* Exercise materials
== == ==

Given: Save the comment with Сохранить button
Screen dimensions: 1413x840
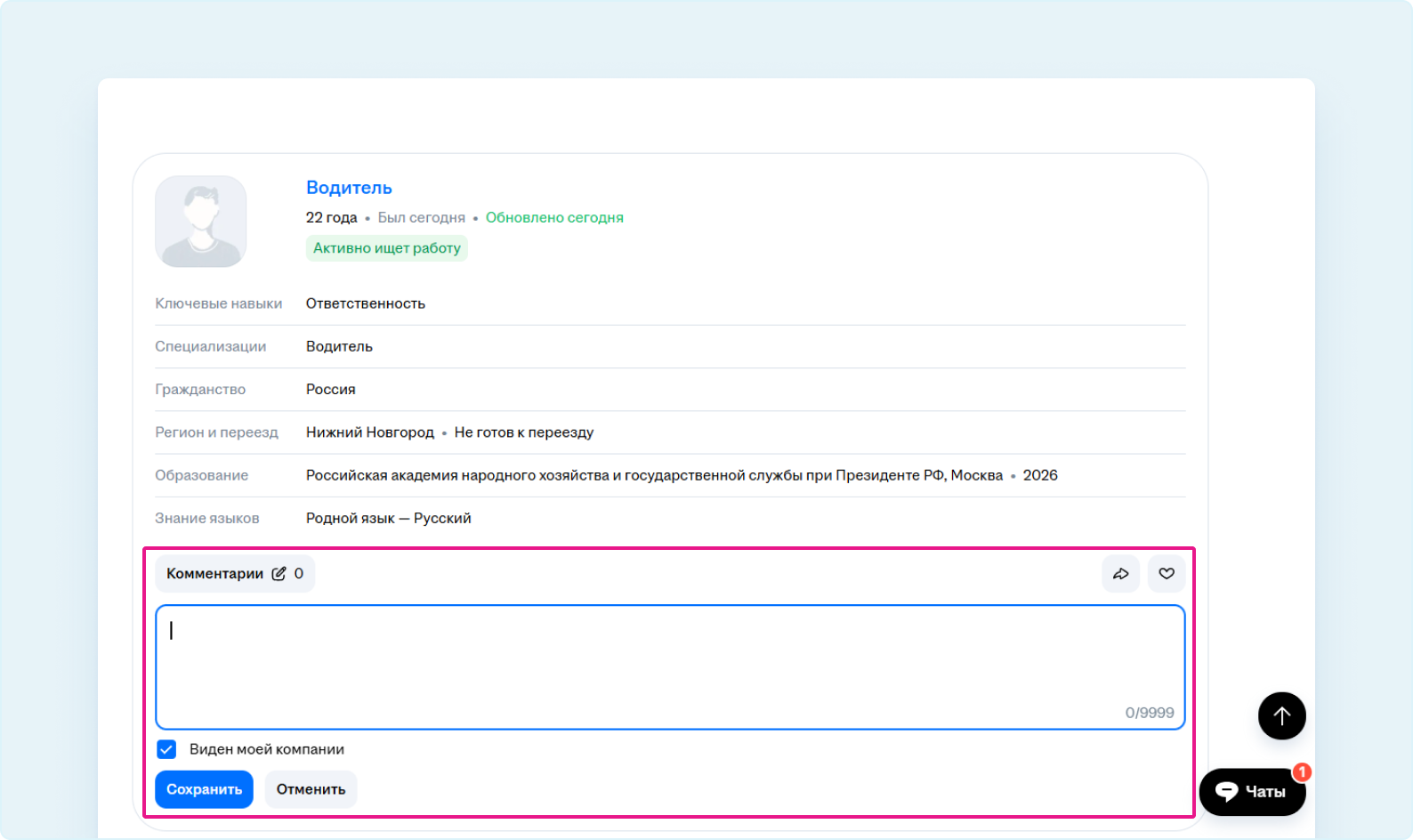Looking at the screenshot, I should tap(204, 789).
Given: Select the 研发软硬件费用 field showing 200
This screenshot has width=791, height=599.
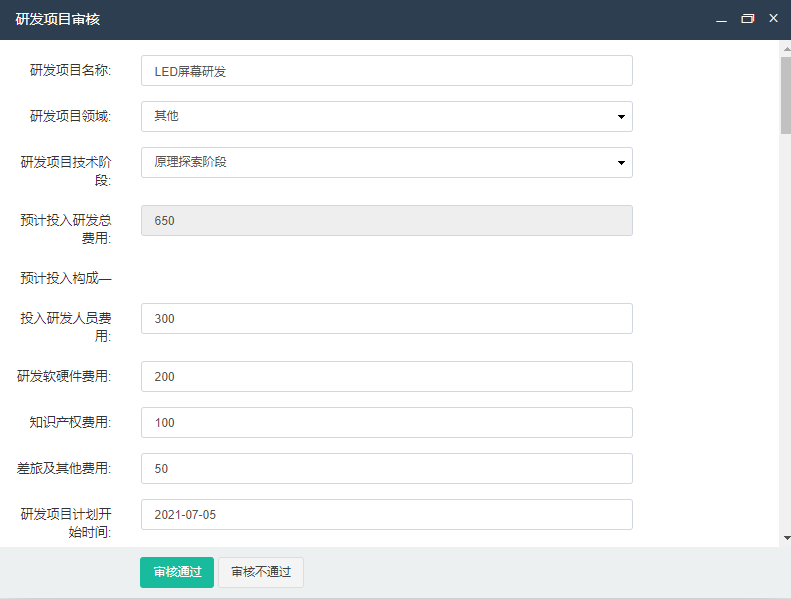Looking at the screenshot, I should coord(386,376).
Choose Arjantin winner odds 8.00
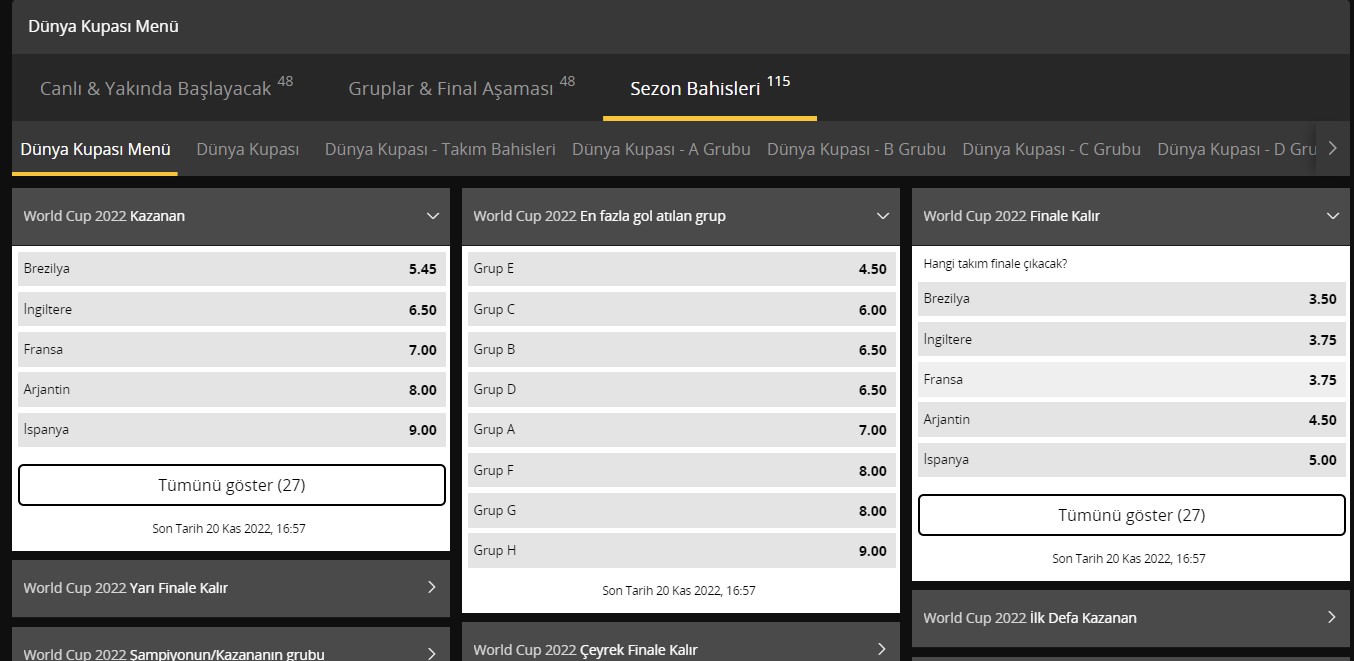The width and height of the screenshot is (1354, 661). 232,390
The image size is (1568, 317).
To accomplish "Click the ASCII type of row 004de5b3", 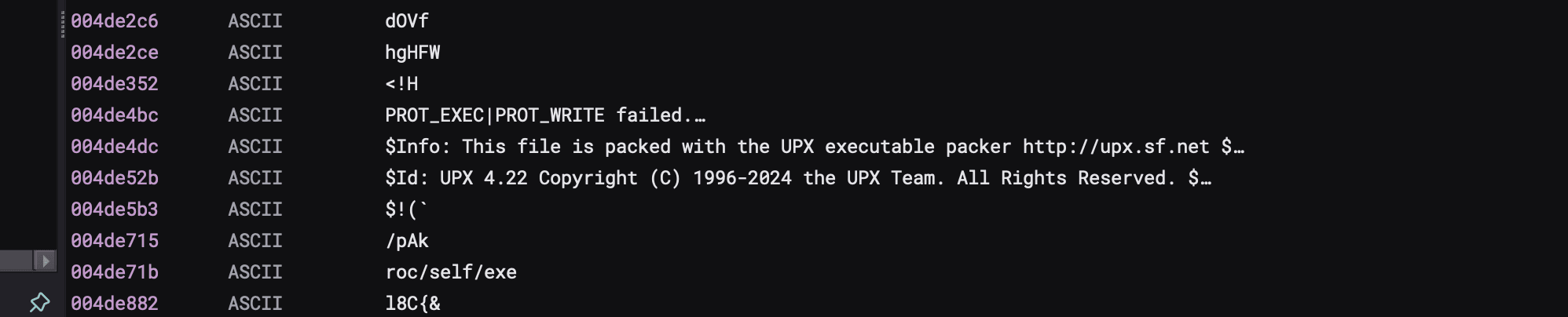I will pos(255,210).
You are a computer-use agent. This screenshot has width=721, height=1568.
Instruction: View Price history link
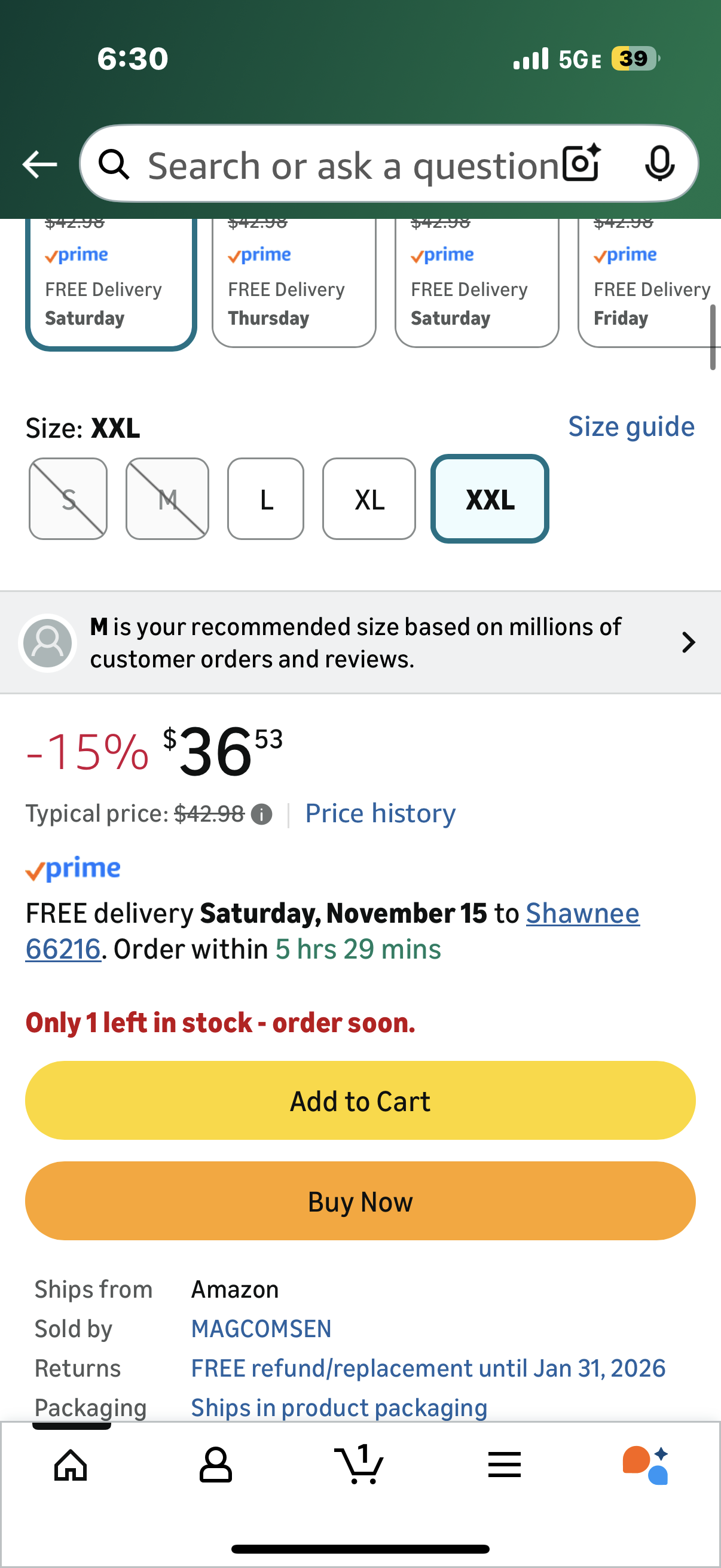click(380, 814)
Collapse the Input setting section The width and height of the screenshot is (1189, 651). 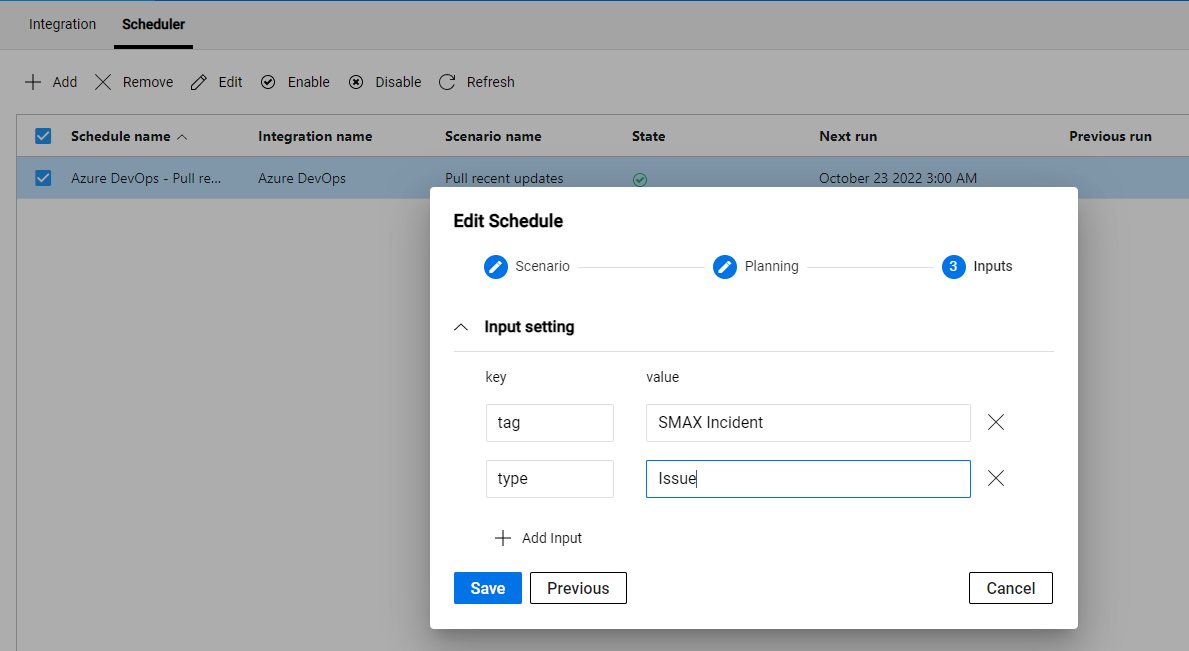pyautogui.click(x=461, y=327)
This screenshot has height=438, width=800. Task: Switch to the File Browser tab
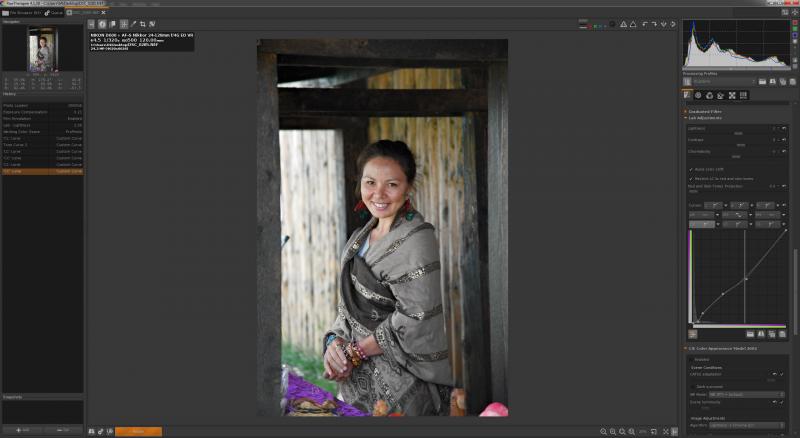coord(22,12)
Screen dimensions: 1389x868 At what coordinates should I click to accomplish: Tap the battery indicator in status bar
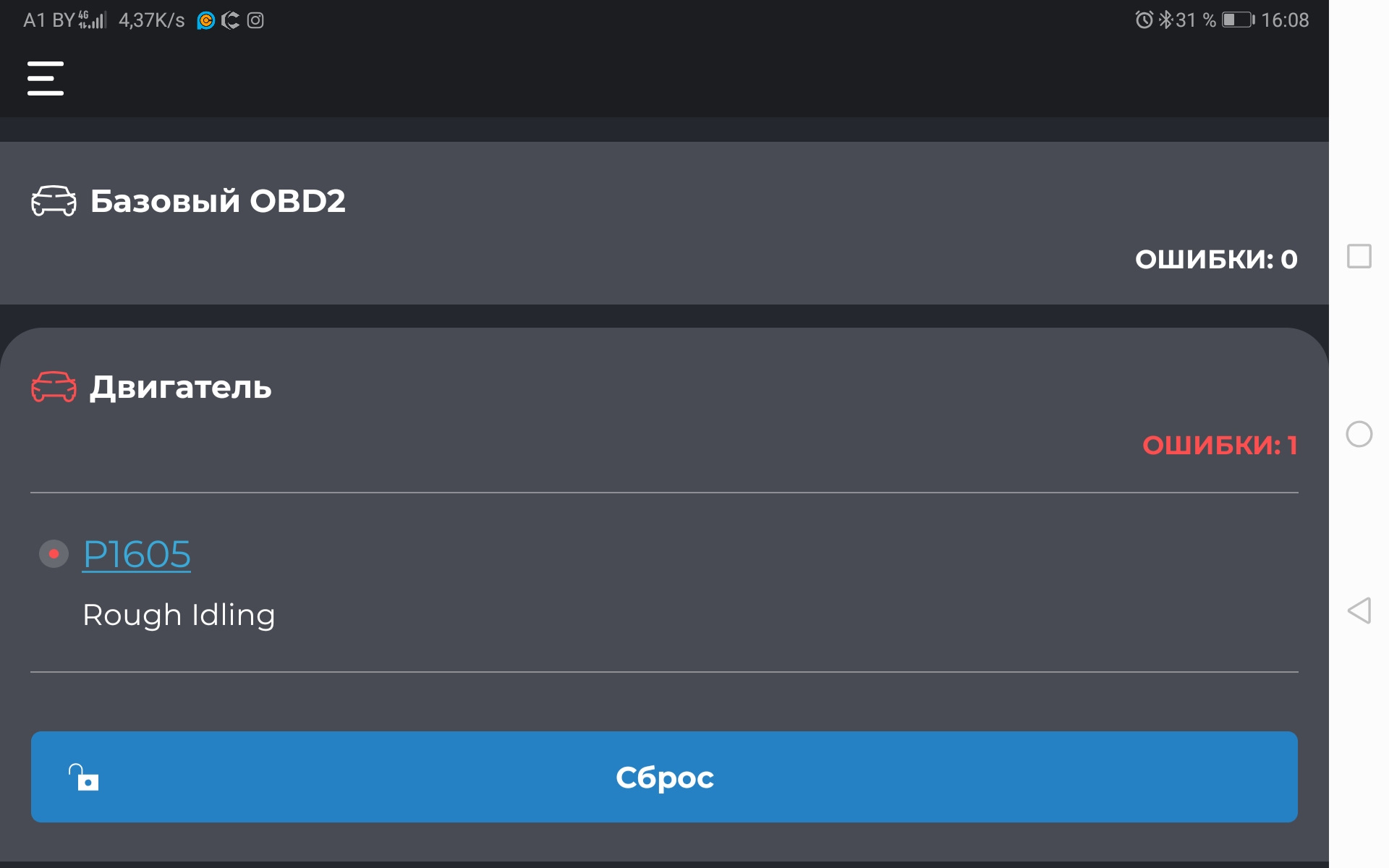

== == ==

* What the task asks
Copy out all lines of the listing above that include "Given".

* Answer box
Given: Save the comment with Сохранить button
Given: Select the 研发软硬件费用 field showing 200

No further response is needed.